══ PROVIDED TEXT

In Remembrance

On the morning of September 11, 2001, my mother called and woke me up to tell me to turn on the news. She was crying because her cousin Susan was in the second tower. I won’t describe that feeling because it’s very personal to me, but there is a reason I wanted to bring it up.

At the time, I was working at Mayfield’s Inc as a jewelry designer. That morning I watched everything unfold and got my shit together and left to go to work and the roads were almost completely clear. I don’t remember very much else, until my very sweet boss came over to my desk about an hour after I got there and told me she wanted me to go home, that she was calling me a cab because she didn’t want me to drive. I guess I was in some sort of shock. I waited outside for the cab and just sat on a bench in the sunlight. A receptionist for the building came outside, she had heard that I had a family member inside the building. She asked if she could hug me and it just felt weird. Forced. Insincere.

Long story short, my Aunt Susan made it out of the building and she’s okay. Again, don’t really want to go into that stuff.

So about a week later, this same woman asked to interview me for an article she was writing in the newsletter for the office building, and I said okay. I told her a short version of how Uncle John called us around 10pm to tell us that my mom’s cousin was okay, and I gave very few details of what she had dealt with. But I made sure to tell her that my aunt was okay and that she was grateful to be alive.

The next day, the newsletter came out and I was completely surprised to see the interview with me was on the front page. She had added all kinds of gory details and stuff I didn’t say, and then made it sound like my Aunt Susan had died!! WHAT?? I was so angry and so amused all at the same time.

════

● **WRITTEN EXERCISE**
Retype the span of the In Remembrance text from "The next day, the" up to and including "the same time.", character for character.

══ RECORD SET

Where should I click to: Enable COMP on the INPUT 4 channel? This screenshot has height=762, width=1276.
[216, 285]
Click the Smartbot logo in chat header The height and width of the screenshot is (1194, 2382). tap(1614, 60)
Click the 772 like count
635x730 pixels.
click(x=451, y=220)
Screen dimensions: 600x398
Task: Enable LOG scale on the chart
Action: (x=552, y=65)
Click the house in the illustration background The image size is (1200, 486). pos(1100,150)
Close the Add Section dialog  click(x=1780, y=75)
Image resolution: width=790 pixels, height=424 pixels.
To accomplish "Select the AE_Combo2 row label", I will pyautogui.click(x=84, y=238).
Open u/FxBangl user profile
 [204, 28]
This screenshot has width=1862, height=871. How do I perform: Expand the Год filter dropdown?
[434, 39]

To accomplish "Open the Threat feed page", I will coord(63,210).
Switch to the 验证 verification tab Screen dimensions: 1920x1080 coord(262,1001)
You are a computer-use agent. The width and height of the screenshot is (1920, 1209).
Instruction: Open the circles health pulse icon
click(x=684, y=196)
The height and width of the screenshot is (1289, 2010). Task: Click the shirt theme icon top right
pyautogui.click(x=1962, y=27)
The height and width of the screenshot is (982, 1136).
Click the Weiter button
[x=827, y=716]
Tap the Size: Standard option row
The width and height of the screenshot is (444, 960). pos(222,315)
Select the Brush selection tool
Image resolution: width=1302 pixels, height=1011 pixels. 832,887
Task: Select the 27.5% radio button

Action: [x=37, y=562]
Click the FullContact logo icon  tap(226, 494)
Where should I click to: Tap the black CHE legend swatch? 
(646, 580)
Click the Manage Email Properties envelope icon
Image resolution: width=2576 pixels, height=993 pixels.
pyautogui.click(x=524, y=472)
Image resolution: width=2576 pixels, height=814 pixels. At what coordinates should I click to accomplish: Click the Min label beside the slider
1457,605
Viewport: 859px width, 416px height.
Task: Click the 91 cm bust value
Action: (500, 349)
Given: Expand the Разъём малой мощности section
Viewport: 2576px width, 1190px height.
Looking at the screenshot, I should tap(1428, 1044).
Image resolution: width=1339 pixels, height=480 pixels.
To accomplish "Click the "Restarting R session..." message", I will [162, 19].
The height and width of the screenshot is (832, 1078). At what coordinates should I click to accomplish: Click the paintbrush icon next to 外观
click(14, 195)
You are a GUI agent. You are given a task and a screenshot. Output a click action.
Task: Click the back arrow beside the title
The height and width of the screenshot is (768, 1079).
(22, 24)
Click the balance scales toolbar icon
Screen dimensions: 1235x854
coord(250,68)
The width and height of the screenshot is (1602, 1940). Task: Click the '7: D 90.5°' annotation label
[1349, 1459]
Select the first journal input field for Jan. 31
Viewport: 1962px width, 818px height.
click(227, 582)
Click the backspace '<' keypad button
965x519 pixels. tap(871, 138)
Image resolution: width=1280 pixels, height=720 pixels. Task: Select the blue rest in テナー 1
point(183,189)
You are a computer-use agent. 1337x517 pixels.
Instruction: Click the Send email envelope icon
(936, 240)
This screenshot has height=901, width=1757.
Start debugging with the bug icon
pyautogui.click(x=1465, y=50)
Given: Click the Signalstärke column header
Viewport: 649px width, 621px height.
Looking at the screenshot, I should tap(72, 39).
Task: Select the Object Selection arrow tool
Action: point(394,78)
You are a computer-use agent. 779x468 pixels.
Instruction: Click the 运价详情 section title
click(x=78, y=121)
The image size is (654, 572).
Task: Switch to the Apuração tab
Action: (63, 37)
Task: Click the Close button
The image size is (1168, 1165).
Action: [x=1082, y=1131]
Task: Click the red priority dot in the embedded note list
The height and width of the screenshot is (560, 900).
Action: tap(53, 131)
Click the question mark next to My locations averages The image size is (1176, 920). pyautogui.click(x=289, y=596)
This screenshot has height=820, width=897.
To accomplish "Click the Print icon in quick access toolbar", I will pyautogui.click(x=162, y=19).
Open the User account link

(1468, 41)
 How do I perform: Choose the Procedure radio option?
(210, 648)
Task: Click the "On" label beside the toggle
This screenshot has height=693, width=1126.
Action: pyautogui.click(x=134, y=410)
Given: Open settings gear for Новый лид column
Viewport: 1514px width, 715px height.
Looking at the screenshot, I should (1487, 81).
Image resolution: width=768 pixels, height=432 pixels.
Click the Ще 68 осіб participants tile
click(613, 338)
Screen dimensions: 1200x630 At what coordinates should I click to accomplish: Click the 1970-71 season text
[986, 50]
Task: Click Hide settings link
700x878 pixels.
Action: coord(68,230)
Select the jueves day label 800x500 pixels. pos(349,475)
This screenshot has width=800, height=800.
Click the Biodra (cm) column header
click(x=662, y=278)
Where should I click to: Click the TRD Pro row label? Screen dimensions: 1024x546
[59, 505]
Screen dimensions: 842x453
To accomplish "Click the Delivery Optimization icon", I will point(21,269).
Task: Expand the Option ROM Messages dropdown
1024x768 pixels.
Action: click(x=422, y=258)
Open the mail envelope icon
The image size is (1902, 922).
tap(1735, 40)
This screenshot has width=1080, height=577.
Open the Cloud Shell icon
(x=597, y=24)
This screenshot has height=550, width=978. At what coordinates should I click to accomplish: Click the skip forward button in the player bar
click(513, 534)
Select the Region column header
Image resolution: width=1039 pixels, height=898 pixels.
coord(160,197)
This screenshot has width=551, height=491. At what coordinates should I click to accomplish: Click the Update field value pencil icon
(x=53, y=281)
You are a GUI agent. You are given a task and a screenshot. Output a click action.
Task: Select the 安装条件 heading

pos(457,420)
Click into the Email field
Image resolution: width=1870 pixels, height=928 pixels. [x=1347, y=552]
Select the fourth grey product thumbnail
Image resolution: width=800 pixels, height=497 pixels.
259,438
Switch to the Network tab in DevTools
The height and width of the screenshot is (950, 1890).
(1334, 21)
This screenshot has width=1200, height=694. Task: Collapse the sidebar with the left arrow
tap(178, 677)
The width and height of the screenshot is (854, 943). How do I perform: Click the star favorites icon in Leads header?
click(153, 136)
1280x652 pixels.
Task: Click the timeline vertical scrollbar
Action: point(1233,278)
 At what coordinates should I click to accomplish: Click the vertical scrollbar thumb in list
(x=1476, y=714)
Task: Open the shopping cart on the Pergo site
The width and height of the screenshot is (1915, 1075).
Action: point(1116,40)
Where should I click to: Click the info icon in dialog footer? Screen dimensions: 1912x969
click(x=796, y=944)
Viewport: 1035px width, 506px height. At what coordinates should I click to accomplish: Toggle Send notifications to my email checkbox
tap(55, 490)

════

● **TASK OUTPUT**
The next day, the newsletter came out and I was completely surprised to see the interview with me was on the front page. She had added all kinds of gory details and stuff I didn’t say, and then made it sound like my Aunt Susan had died!! WHAT?? I was so angry and so amused all at the same time.